VotingClassifier(estimators=[('random_forest_clf',
                              RandomForestClassifier(bootstrap=True,
                                                     ccp_alpha=0.0,
                                                     class_weight=None,
                                                     criterion='gini',
                                                     max_depth=None,
                                                     max_features='auto',
                                                     max_leaf_nodes=None,
                                                     max_samples=None,
                                                     min_impurity_decrease=0.0,
                                                     min_impurity_split=None,
                                                     min_samples_leaf=1,
                                                     min_samples_split=2,
                                                     min_weight_fraction_lea

In [16]:
voting_clf.score(x_val,y_val)

0.9731

In [19]:
[estimator.score(x_val, y_val) for estimator in voting_clf.estimators_]


[0.9674, 0.9715, 0.0982, 0.9645]

In [20]:
del voting_clf.estimators_[2]

In [21]:
voting_clf.score(x_val,y_val)

0.9695

In [23]:
voting_clf.voting =  "soft"
voting_clf.score(x_val,y_val)

0.9695

In [24]:
# hard is better than soft voting
voting_clf.voting =  "hard"

voting_clf.score(x_val,y_val)

0.9731

In [27]:
voting_clf.score(x_test,y_test)

0.971

In [29]:
[estimator.score(x_test, y_test) for estimator in voting_clf.estimators_]


[0.9656, 0.9696, 0.9643]

## Stacking Ensemble
Exercise: Run the individual classifiers from the previous exercise to make predictions on the validation set, and create a new training set with the resulting predictions: each training instance is a vector containing the set of predictions from all your classifiers for an image, and the target is the image's class.

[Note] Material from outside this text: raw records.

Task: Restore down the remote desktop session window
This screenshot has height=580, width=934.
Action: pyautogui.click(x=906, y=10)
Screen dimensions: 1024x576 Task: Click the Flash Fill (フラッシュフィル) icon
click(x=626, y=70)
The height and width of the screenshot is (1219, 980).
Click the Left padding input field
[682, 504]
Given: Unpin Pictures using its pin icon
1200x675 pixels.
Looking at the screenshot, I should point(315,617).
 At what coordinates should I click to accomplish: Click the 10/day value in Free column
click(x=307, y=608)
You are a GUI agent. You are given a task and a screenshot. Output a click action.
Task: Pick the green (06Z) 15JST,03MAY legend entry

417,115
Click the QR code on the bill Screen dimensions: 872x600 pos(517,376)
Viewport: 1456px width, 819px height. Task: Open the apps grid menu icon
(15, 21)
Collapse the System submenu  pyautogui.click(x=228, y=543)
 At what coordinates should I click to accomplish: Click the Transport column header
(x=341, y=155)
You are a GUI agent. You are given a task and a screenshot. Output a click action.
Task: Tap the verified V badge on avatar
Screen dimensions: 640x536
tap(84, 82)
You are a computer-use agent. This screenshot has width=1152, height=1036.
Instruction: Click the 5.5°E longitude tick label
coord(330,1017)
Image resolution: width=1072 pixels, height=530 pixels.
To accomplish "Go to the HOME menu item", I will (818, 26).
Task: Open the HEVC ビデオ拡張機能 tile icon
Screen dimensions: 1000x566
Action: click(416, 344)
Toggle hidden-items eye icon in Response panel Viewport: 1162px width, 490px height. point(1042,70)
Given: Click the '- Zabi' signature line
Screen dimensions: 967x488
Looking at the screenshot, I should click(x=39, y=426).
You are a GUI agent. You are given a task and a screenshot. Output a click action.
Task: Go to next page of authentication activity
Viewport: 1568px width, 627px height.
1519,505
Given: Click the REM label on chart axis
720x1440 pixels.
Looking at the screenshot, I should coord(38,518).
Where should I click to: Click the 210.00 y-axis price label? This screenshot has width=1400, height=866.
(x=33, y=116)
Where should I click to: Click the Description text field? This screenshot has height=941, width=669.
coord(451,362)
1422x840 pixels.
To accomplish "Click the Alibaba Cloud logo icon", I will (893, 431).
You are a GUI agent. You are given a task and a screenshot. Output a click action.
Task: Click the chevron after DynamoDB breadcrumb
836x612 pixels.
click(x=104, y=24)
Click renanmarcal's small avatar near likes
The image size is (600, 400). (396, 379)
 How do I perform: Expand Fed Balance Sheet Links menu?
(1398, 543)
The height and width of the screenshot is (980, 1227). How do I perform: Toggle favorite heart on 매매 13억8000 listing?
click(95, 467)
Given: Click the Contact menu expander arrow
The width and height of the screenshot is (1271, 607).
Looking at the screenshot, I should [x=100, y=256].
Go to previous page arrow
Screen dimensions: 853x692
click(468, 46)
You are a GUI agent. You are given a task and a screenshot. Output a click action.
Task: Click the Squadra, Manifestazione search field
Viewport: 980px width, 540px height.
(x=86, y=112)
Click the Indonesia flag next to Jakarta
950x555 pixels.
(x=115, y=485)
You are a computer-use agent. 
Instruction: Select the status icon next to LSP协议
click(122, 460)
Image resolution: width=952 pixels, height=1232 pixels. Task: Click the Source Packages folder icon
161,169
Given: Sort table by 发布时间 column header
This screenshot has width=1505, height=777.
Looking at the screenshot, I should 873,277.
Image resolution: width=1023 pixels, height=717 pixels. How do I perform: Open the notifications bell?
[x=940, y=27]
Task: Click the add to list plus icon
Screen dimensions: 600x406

Train a classifier on this new training set.

In [30]:
X_val_predictions = np.empty((len(x_val), len(estimators)), dtype=np.float32)

for index, estimator in enumerate(estimators):
    X_val_predictions[:, index] = estimator.predict(x_val)

In [31]:
X_val_predictions


array([[5., 5., 9., 5.],
       [6., 6., 9., 6.],
       [5., 5., 9., 5.],
       ...,
       [0., 0., 9., 0.],
       [5., 5., 9., 5.],
       [9., 9., 9., 9.]], dtype=float32)

In [33]:
rnd_forest_blender = RandomForestClassifier(n_estimators=200, oob_score=True, random_state=42)
rnd_forest_blender.fit(X_val_predictions, y_val)

RandomForestClassifier(bootstrap=True, ccp_alpha=0.0, class_weight=None,
                       criterion='gini', max_depth=None, max_features='auto',
                       max_leaf_nodes=None, max_samples=None,
                       min_impurity_decrease=0.0, min_impurity_split=None,
                       min_samples_leaf=1, min_samples_split=2,
                       min_weight_fraction_leaf=0.0, n_estimators=200,
                       n_jobs=None, oob_score=True, random_state=42, verbose=0,
                       warm_start=False)

In [34]:
rnd_forest_blender.oob_score_


0.969

In [36]:
X_test_predictions = np.empty((len(x_test), len(estimators)), dtype=np.float32)

for index, estimator in enumerate(estimators):
    X_test_predictions[:, index] = estimator.predict(x_test)

In [37]:
y_pred = rnd_forest_blender.predict(X_test_predictions)


In [39]:
accuracy_score(y_test, y_pred)


0.97

This stacking ensemble does not perform as well as the voting classifier we trained earlier, it's not quite as good as the best individual classifier.